SUPPLIED ENTRIES:
⁂
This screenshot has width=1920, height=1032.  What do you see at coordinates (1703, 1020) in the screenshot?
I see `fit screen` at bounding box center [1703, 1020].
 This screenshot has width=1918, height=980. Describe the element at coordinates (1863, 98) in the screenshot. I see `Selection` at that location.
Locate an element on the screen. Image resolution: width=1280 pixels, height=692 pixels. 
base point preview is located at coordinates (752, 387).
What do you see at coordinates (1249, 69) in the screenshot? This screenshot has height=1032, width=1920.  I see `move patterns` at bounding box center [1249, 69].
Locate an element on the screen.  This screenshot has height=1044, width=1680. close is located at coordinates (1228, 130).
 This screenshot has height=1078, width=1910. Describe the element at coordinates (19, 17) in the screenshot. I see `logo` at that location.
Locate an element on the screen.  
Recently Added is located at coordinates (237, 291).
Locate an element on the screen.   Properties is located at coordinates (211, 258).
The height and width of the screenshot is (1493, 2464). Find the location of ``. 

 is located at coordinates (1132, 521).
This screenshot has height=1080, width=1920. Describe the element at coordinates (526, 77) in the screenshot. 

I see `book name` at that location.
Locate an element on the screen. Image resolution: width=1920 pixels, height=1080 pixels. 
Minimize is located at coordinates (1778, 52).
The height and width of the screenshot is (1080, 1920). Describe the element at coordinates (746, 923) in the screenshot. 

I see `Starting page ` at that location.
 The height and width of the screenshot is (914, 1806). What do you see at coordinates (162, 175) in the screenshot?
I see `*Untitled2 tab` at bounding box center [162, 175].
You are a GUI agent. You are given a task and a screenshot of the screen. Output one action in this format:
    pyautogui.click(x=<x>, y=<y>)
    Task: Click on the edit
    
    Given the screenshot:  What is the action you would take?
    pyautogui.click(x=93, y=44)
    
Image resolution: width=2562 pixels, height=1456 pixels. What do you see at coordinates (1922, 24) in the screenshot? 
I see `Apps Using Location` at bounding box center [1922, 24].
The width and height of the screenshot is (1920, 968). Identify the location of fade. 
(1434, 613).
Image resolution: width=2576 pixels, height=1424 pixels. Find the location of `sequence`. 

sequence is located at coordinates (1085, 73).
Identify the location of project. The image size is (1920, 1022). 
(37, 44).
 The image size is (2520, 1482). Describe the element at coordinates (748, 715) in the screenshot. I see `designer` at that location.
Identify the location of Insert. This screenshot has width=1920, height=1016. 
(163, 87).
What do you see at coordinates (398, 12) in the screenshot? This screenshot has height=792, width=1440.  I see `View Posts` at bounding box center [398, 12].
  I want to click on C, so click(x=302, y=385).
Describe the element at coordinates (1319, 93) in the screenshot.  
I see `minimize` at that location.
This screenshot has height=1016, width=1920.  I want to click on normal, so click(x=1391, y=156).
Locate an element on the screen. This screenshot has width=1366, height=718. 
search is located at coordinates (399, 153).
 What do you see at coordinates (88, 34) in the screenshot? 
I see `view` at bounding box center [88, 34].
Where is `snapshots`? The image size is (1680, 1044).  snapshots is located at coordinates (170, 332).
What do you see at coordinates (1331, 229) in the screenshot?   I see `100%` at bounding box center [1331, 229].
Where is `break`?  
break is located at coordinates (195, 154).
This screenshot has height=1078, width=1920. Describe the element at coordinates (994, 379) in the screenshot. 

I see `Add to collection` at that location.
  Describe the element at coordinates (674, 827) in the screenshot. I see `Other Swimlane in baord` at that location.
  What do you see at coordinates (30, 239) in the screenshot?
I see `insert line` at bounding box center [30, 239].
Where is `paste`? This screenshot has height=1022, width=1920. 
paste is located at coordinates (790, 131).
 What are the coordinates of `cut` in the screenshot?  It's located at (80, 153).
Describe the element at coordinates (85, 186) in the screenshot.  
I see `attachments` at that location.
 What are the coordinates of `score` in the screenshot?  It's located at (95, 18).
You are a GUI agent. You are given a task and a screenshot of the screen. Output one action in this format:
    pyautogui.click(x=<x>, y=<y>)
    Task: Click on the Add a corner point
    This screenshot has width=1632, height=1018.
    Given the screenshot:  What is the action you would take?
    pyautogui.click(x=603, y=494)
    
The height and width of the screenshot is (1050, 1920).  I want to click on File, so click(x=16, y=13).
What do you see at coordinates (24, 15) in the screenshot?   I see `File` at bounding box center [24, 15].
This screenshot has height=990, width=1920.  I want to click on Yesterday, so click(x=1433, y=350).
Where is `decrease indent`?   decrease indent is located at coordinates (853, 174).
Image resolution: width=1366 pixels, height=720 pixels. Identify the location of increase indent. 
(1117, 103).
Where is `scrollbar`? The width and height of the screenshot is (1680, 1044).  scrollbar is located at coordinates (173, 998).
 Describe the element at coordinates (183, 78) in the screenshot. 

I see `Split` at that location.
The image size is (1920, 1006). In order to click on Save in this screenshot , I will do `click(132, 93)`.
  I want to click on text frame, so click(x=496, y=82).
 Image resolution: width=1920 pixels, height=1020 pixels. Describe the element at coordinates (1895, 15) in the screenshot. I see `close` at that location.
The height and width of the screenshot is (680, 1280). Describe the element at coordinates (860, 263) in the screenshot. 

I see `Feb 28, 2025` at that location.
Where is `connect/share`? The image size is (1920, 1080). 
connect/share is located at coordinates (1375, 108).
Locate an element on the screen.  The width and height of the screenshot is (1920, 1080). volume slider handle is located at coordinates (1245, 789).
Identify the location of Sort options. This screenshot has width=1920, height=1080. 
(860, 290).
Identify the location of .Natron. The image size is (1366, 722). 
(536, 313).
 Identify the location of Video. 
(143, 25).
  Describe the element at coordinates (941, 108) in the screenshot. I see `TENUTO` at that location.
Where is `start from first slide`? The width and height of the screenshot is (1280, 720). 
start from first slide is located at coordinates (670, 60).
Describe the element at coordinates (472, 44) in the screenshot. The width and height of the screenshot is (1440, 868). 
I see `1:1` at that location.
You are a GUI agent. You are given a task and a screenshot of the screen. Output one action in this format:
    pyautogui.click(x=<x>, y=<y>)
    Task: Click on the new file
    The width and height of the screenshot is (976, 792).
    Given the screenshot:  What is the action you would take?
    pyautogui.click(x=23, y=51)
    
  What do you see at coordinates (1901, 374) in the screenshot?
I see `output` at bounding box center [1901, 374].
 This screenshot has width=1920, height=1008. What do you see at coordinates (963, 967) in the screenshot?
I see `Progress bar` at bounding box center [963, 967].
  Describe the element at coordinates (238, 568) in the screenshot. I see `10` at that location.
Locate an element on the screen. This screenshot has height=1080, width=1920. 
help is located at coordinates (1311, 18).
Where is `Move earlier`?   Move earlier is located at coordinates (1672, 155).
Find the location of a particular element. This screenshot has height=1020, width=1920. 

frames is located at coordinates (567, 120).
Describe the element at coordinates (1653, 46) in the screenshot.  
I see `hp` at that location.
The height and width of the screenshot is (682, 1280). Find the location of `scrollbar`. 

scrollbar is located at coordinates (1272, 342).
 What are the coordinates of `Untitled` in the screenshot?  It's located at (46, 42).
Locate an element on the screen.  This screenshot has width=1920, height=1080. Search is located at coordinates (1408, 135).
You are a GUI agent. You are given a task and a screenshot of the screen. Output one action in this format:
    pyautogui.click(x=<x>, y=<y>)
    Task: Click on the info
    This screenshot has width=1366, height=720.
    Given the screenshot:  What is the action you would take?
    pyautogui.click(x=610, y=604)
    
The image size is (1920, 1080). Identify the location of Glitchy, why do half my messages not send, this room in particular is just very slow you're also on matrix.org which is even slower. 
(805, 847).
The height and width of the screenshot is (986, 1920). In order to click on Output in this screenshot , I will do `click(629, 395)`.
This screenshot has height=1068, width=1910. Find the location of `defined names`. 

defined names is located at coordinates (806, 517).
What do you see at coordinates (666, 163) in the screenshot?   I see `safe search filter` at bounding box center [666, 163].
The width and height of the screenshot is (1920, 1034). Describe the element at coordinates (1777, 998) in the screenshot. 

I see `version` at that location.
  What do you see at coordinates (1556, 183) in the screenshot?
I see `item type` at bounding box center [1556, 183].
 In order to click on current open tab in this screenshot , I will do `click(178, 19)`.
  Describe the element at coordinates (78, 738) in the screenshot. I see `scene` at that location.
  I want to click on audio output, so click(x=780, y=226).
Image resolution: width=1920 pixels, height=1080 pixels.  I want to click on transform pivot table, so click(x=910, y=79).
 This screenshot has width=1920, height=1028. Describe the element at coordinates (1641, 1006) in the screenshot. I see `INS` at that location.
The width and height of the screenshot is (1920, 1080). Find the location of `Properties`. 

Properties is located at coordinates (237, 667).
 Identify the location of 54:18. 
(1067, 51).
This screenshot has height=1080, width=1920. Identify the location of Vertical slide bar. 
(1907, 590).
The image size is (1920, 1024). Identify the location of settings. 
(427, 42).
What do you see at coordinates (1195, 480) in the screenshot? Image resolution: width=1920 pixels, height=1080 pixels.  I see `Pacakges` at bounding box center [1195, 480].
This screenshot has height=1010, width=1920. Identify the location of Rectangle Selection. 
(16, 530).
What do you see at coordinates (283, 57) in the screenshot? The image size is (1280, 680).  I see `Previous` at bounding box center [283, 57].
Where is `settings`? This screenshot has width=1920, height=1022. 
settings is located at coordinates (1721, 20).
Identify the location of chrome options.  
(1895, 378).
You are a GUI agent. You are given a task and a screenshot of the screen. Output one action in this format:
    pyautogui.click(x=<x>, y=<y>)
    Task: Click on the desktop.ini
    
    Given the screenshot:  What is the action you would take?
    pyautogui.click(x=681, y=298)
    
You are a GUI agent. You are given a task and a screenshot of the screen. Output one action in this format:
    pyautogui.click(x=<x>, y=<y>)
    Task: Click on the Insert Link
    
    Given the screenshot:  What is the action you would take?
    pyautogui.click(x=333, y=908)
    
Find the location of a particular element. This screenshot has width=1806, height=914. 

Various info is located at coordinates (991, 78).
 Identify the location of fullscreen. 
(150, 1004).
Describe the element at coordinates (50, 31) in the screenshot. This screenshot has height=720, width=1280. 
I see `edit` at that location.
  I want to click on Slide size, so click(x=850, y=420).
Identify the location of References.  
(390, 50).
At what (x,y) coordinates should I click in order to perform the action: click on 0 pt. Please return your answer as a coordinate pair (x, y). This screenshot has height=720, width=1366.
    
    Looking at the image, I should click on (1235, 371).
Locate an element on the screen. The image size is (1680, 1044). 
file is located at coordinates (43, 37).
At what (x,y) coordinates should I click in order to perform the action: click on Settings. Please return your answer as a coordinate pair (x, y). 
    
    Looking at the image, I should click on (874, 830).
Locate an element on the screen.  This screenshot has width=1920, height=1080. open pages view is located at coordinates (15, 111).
⁂
Print everything from the start of the items down to the line containing "What do you see at coordinates (1249, 69)", reproducing each line without any change.

SOLUTION:
This screenshot has width=1920, height=1032.  What do you see at coordinates (1703, 1020) in the screenshot?
I see `fit screen` at bounding box center [1703, 1020].
 This screenshot has width=1918, height=980. Describe the element at coordinates (1863, 98) in the screenshot. I see `Selection` at that location.
Locate an element on the screen. Image resolution: width=1280 pixels, height=692 pixels. 
base point preview is located at coordinates (752, 387).
What do you see at coordinates (1249, 69) in the screenshot? This screenshot has height=1032, width=1920.  I see `move patterns` at bounding box center [1249, 69].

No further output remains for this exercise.